# BOGOF! To new supermarket on Glous Rd



## Cakes (Jun 19, 2006)

The Gloucester Road is celebrated for all it's independent shops. It's a great place to go shopping, you can hit all the specialist shops in once place at the same time as buying the weekly staples. It's cheap too! I can feed myself luxuriously for the week on fresh, organic, local produce for less than 25 quid. Saturdays see the street hoping with people, spilling from one shop to the next. All the cafes and bars are full and the sociable atmosphere makes the weekly shop a pleasure.

I really value the relationships I have built up by going to the same shops for three years and feel protective of these small businesses and how they will be effected by the WHOPPING GREAT BIG TESCOS that has been proposed for a site next to the north Somerfield.

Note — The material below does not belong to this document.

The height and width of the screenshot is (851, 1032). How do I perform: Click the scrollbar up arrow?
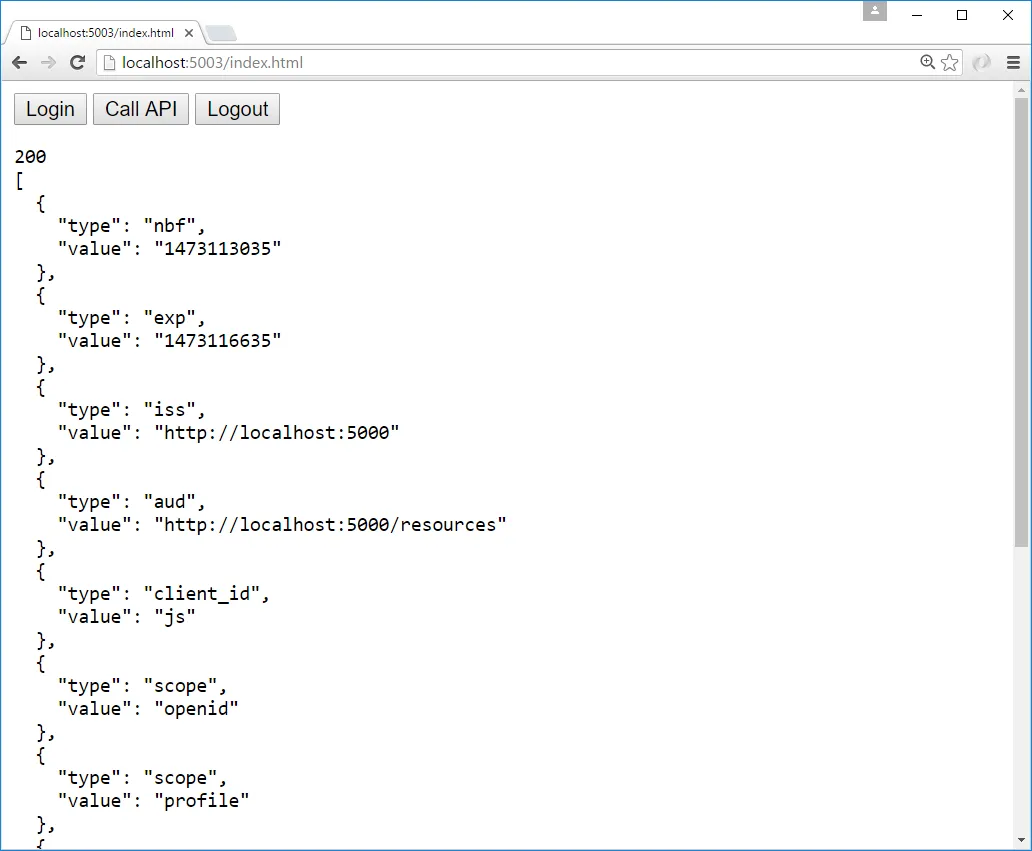1023,92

It might be hypocritical of me to want to protest this new supermarket, because I do use the existing supermarkets, but I really don't want to see another big one get built, especially so soon after the Tesco Metro and Sainsburys Local. It's making me concerned for the group of small businesses that exist in the area and I think I need to act on that.

If there's anyone else who feels the same, there will be a meeting this Wednesday. I want to go to get more informed on the POV of local businesses and to see if it's worth opposing the proposed new store.

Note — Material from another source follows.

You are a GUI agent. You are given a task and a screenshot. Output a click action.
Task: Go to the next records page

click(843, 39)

Wednesday June 21st at 7:30pm
12 Derby Road
(off Somerville Road, near the north side of St. Andrews Park)

discussion on BIM: http://bristol.indymedia.org/newswire.php?story_id=25039&fontsizeinc=2Array&sc=1

One thought that springs to mind is that Glous Road is not a market with a gap - it's bloody full of shops and supermarkets! Why not got to broadmead/centre? Apart from Spars and Tesco Metro there aren't really any food shops competing for business in these areas.


----------



## Zaskar (Jun 19, 2006)

People goota shop, so we gotta have shops.  Gone are the days if teeny local shops.  Get with the program.  

The tesco local to me is sooo crowded sometimes, bring em on I say.  Local shops are good for fags papers and chat but doing it all in the teeny shops round here would take an age, be like a never ending hike and cost a lot more.


----------



## gentlegreen (Jun 19, 2006)

I reckon you're in danger of morphing to fit your reputation Zaskar, was it the mention of Indymedia that set you off perchance, Pavlovian - stylie ?  

Personally I'm fairly ambivalent - since I've had the convenience of a Tesco 50 yards from my front door for the past 22 years.  

e2a :- just seen your new tagline - all becomes clear  

.


----------



## munkeeunit (Jun 20, 2006)

I'm not against big supermarkets in themselves. 

I am against the deeply exploitative and oil dependent nature of modern supermarkets at every level of the supply chain.

The unfortunate truth that most people don't want to face, is that many local corner shops selling food are no less exploitiative.

Almost all their produce come from huge warehouse supermarkets like macro, which are for retailers only, but which otherwise function with identikit supply chains and exploitative practices to asda and tesco.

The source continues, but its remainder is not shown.